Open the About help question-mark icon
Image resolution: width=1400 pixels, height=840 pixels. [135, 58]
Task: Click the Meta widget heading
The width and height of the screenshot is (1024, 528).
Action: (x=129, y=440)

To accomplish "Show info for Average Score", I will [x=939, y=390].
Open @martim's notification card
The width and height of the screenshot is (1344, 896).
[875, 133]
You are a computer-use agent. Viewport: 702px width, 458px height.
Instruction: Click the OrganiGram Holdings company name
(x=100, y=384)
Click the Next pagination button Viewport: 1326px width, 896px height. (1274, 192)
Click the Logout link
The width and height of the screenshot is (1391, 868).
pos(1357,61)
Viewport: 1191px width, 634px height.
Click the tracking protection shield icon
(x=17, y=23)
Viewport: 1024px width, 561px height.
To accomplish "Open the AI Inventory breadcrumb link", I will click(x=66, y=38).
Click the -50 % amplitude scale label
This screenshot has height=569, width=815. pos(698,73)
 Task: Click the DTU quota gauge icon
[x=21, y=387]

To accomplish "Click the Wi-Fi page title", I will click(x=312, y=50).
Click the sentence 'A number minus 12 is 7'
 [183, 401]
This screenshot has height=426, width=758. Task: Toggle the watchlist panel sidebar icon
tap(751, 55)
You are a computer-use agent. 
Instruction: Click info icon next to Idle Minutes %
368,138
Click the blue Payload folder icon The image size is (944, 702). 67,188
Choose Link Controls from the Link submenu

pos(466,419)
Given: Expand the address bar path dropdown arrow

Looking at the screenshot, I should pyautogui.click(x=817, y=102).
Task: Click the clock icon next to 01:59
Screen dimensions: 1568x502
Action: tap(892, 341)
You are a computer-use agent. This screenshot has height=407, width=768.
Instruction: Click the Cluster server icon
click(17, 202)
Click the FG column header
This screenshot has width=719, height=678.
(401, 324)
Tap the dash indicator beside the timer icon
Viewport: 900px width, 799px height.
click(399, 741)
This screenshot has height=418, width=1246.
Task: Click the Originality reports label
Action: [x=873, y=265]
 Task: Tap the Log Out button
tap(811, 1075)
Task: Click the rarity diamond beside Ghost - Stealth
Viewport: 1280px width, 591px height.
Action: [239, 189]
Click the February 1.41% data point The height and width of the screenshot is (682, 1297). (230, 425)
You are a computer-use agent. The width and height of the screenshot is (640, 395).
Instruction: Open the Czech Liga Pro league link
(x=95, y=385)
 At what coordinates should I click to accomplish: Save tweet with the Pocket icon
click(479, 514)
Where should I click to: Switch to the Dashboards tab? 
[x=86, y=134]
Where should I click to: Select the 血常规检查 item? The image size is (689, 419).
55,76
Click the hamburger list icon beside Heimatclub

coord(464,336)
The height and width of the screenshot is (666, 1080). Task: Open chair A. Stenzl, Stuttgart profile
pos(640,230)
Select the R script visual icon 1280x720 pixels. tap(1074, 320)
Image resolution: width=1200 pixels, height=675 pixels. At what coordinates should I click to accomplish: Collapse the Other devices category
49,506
+-------+
## Exercise
Provide a verbatim reproduction of all the records.

## Exercise output
Open the About help question-mark icon
Image resolution: width=1400 pixels, height=840 pixels. [135, 58]
Task: Click the Meta widget heading
The width and height of the screenshot is (1024, 528).
Action: (x=129, y=440)

To accomplish "Show info for Average Score", I will [x=939, y=390].
Open @martim's notification card
The width and height of the screenshot is (1344, 896).
[875, 133]
You are a computer-use agent. Viewport: 702px width, 458px height.
Instruction: Click the OrganiGram Holdings company name
(x=100, y=384)
Click the Next pagination button Viewport: 1326px width, 896px height. (1274, 192)
Click the Logout link
The width and height of the screenshot is (1391, 868).
pos(1357,61)
Viewport: 1191px width, 634px height.
Click the tracking protection shield icon
(x=17, y=23)
Viewport: 1024px width, 561px height.
To accomplish "Open the AI Inventory breadcrumb link", I will click(x=66, y=38).
Click the -50 % amplitude scale label
This screenshot has height=569, width=815. pos(698,73)
 Task: Click the DTU quota gauge icon
[x=21, y=387]

To accomplish "Click the Wi-Fi page title", I will click(x=312, y=50).
Click the sentence 'A number minus 12 is 7'
 [183, 401]
This screenshot has height=426, width=758. Task: Toggle the watchlist panel sidebar icon
tap(751, 55)
You are a computer-use agent. 
Instruction: Click info icon next to Idle Minutes %
368,138
Click the blue Payload folder icon The image size is (944, 702). 67,188
Choose Link Controls from the Link submenu

pos(466,419)
Given: Expand the address bar path dropdown arrow

Looking at the screenshot, I should pyautogui.click(x=817, y=102).
Task: Click the clock icon next to 01:59
Screen dimensions: 1568x502
Action: tap(892, 341)
You are a computer-use agent. This screenshot has height=407, width=768.
Instruction: Click the Cluster server icon
click(17, 202)
Click the FG column header
This screenshot has width=719, height=678.
(401, 324)
Tap the dash indicator beside the timer icon
Viewport: 900px width, 799px height.
click(399, 741)
This screenshot has height=418, width=1246.
Task: Click the Originality reports label
Action: [x=873, y=265]
 Task: Tap the Log Out button
tap(811, 1075)
Task: Click the rarity diamond beside Ghost - Stealth
Viewport: 1280px width, 591px height.
Action: [239, 189]
Click the February 1.41% data point The height and width of the screenshot is (682, 1297). (230, 425)
You are a computer-use agent. The width and height of the screenshot is (640, 395).
Instruction: Open the Czech Liga Pro league link
(x=95, y=385)
 At what coordinates should I click to accomplish: Save tweet with the Pocket icon
click(479, 514)
Where should I click to: Switch to the Dashboards tab? 
[x=86, y=134]
Where should I click to: Select the 血常规检查 item? The image size is (689, 419).
55,76
Click the hamburger list icon beside Heimatclub

coord(464,336)
The height and width of the screenshot is (666, 1080). Task: Open chair A. Stenzl, Stuttgart profile
pos(640,230)
Select the R script visual icon 1280x720 pixels. tap(1074, 320)
Image resolution: width=1200 pixels, height=675 pixels. At what coordinates should I click to accomplish: Collapse the Other devices category
49,506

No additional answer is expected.